- [Screenshot grounding data]:
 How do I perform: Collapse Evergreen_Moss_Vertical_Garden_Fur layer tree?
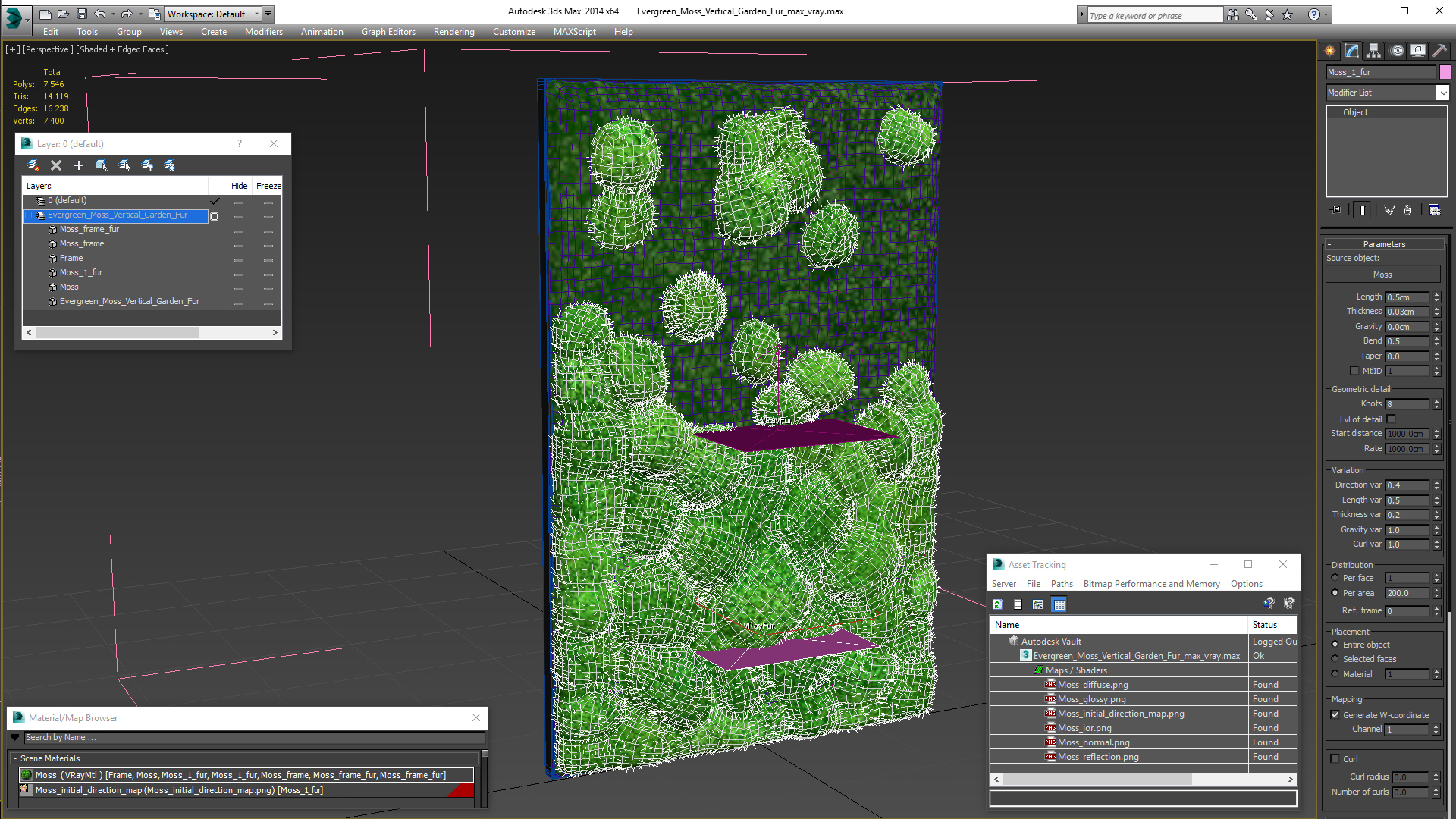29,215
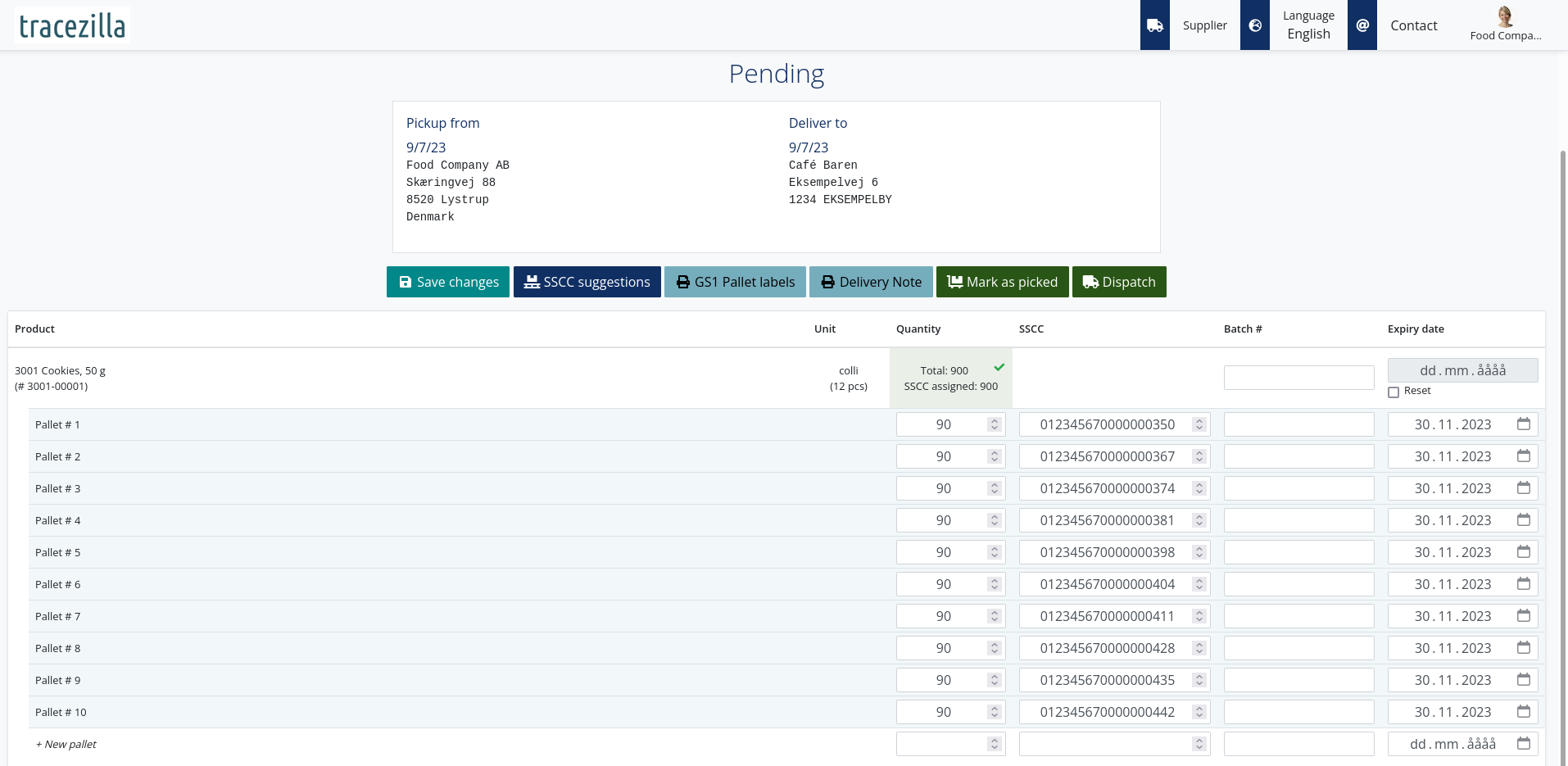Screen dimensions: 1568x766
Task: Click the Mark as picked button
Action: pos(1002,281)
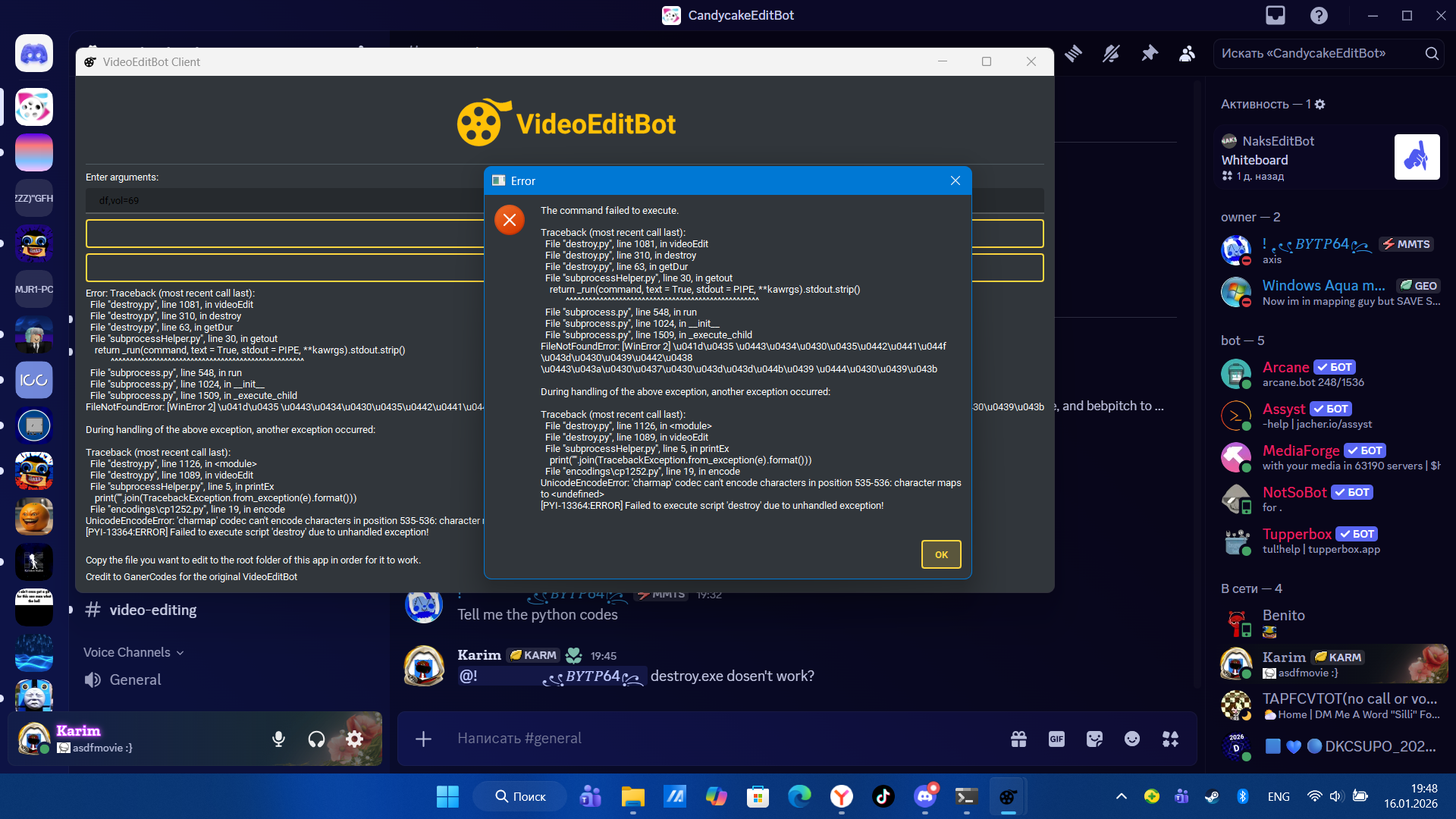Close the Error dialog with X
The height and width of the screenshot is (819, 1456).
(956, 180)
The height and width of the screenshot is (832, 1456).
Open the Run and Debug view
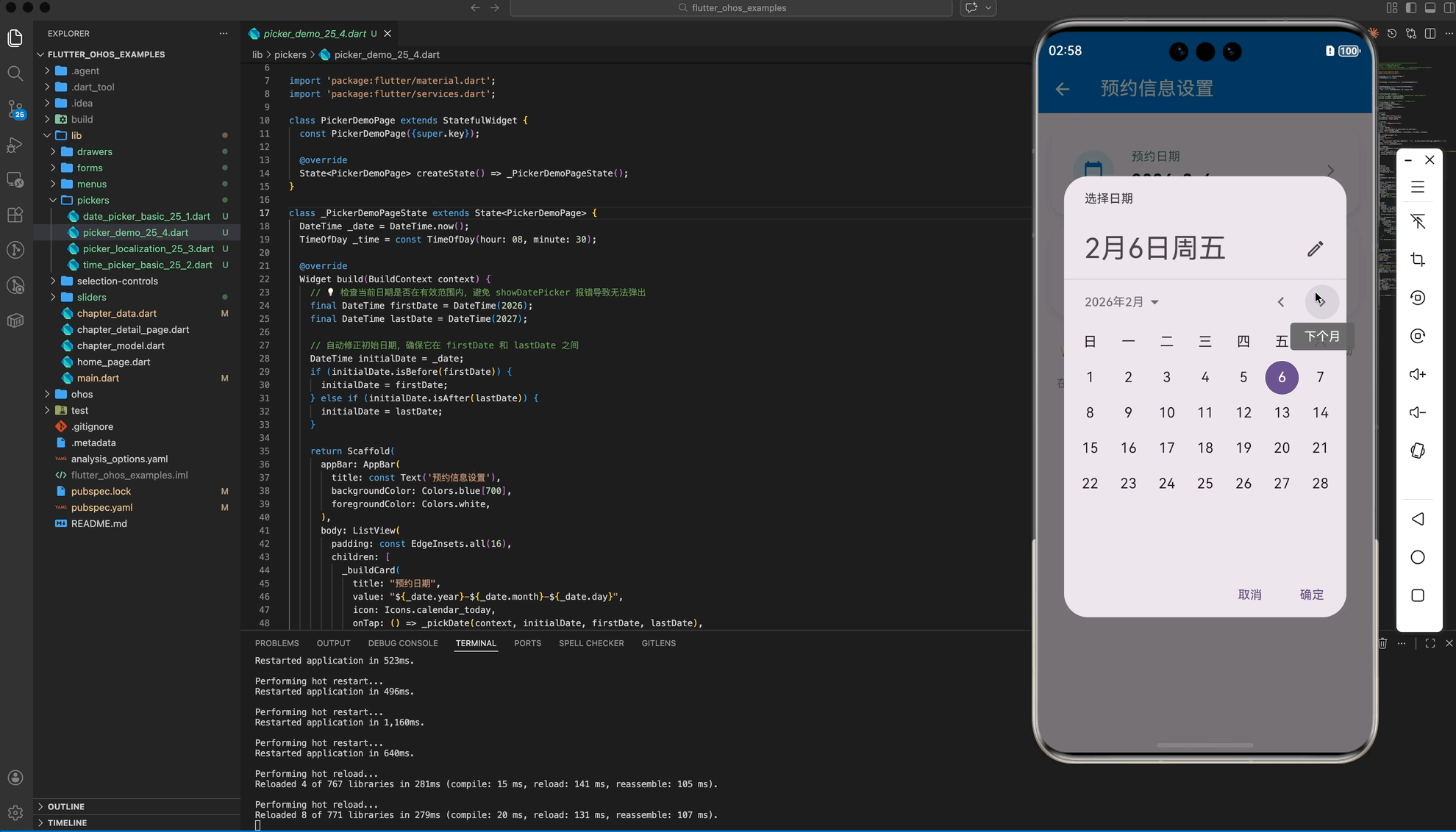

- [Task to carry out]: Please write out all the entries above exactly, but leave out the pictures.

- [Written solution]:
 How do I perform: Collapse Evergreen_Moss_Vertical_Garden_Fur layer tree?
29,215
Screen dimensions: 1568x766
Task: Click the Mark as picked button
Action: pos(1002,281)
Close the Error dialog with X
The height and width of the screenshot is (819, 1456).
(956, 180)
The height and width of the screenshot is (832, 1456).
Open the Run and Debug view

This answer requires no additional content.